Born with brittle bone disease
Latheesha’s story was out in the papers a few days ago, when the young woman, who was born with brittle bone disease – also known as Osteogenesis Imperfecta (OI), a rare genetic disorder – suffered from pulmonary hypertension and asked the government for a portable oxygen concentrator to travel with.
“The new condition makes it necessary for her to have a steady supply of oxygen – she can’t eat without it or talk without it. We had requested the authorities – including the Kottayam Collector – for a portable concentrator. But the tender process had not begun on time and by the time the authorities brought the equipment to the exam venue, Latheesha was already inside, writing her exam. We carried our oxygen cylinder all the way,” informs her father Ansari.
It is nearly time for her to eat which means she would need her oxygen supply soon. “It is actually getting better now, after a year,” says a smiling Latheesha, one hand on her mobile phone. She shows the phone gallery which has pictures of her glass paintings, and a video of her playing the keyboard.
“It is an interest that began when I was in class 4,” she says. Latheesha would often appear in television programmes for music shows, and gift her little glass paintings to musicians.
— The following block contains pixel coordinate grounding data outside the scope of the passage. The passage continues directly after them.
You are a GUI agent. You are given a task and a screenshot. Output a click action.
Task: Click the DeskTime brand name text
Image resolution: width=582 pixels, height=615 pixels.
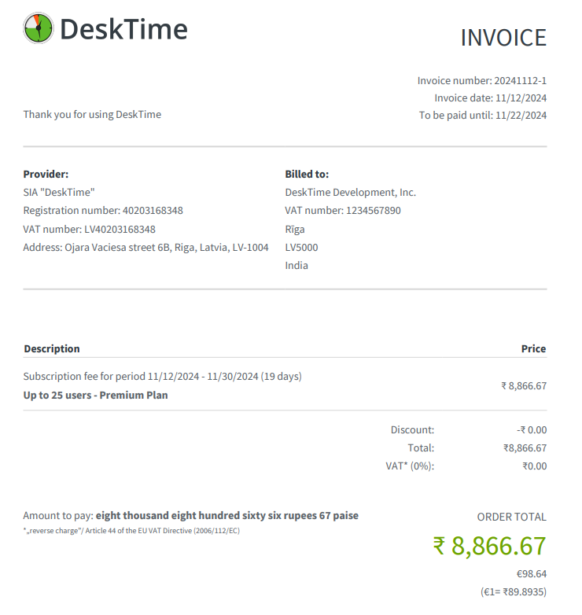[123, 29]
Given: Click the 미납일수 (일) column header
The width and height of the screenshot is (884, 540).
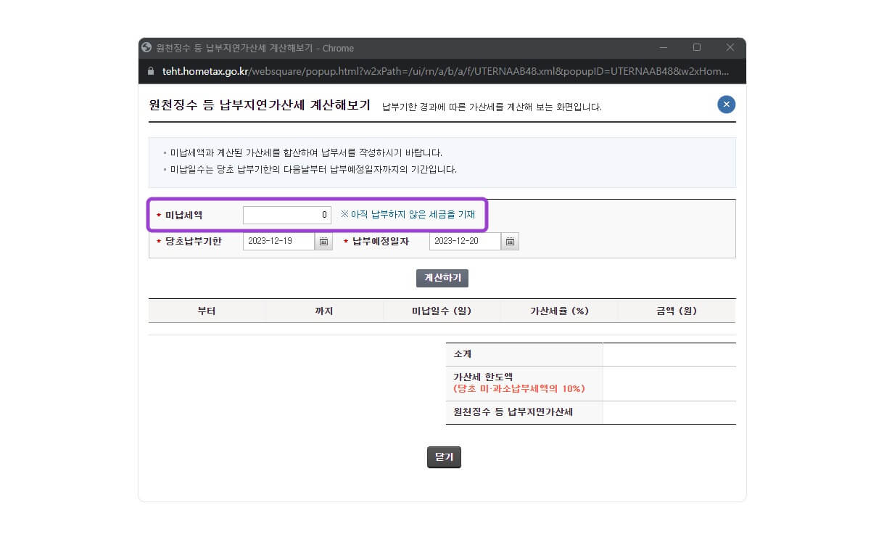Looking at the screenshot, I should pyautogui.click(x=442, y=311).
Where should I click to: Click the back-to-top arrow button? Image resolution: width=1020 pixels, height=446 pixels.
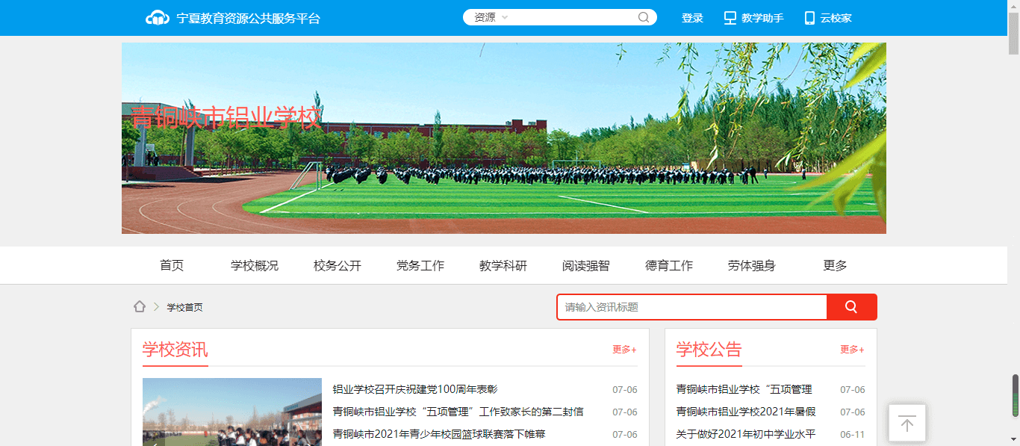[907, 424]
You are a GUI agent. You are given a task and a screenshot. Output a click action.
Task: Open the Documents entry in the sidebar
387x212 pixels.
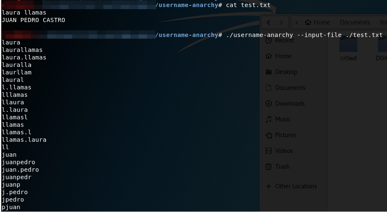click(x=290, y=88)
She’d once performed on her keyboard for former Chief Minister Oommen Chandy, Ansari says proudly.
Her parents, who encouraged all her skills, were dejected when a school they approached refused to admit Latheesha in the first grade, saying they can’t take children like her. “We took her to another school then. Two years later, the school that had rejected her, called her back and from her third grade to her 12th, she went to the St Thomas school in Erumeli,” says Latheesha’s mother.
After school, she went to the MES College for her Bachelors and Masters in Commerce. “I have been preparing for civil services for three years, taking distance education from the Pala St Thomas College,” she says.
She has always gone to attend class in her school and college before that, her father says. “I would lift her and take her to class. Two months ago, a doctor from Canada gifted this wheelchair that’s worth Rs 1,60,000.”
Latheesha had worked in a bank for three months but that’s when she got a cold and the infection worsened. “We figure that’s how she developed the pulmonary hypertension,” her mother says.
Some of Latheesha's glass paintings
Even through all that, she continued with her interests – preparing for civil services, playing the keyboard (‘for a week now, I haven’t touched it, because of the exam!’), painting, and even occasionally taking classes through phone and the internet for children with disabilities, who find it hard to get out of their homes. She is an active member of Amrithavarshini, a charitable society that works for people with brittle bone disease.
Born with delayed motor milestones
Shehin, who had to leave for Kottayam soon, says he was born with delayed motor milestones – a condition when a child does not develop motor skills at the expected age. He couldn’t walk. He also developed rheumatic arthritis. “It’s been my dream to clear the civil service exams ever since I was in class XII,” he says. After school, he took his Bachelors and Masters in Political Science from the Pala St Thomas College.
Shehin also loves cricket and does commentary for intercollegiate matches and tournaments. “Sourav Ganguly is my favourite cricketer even now.”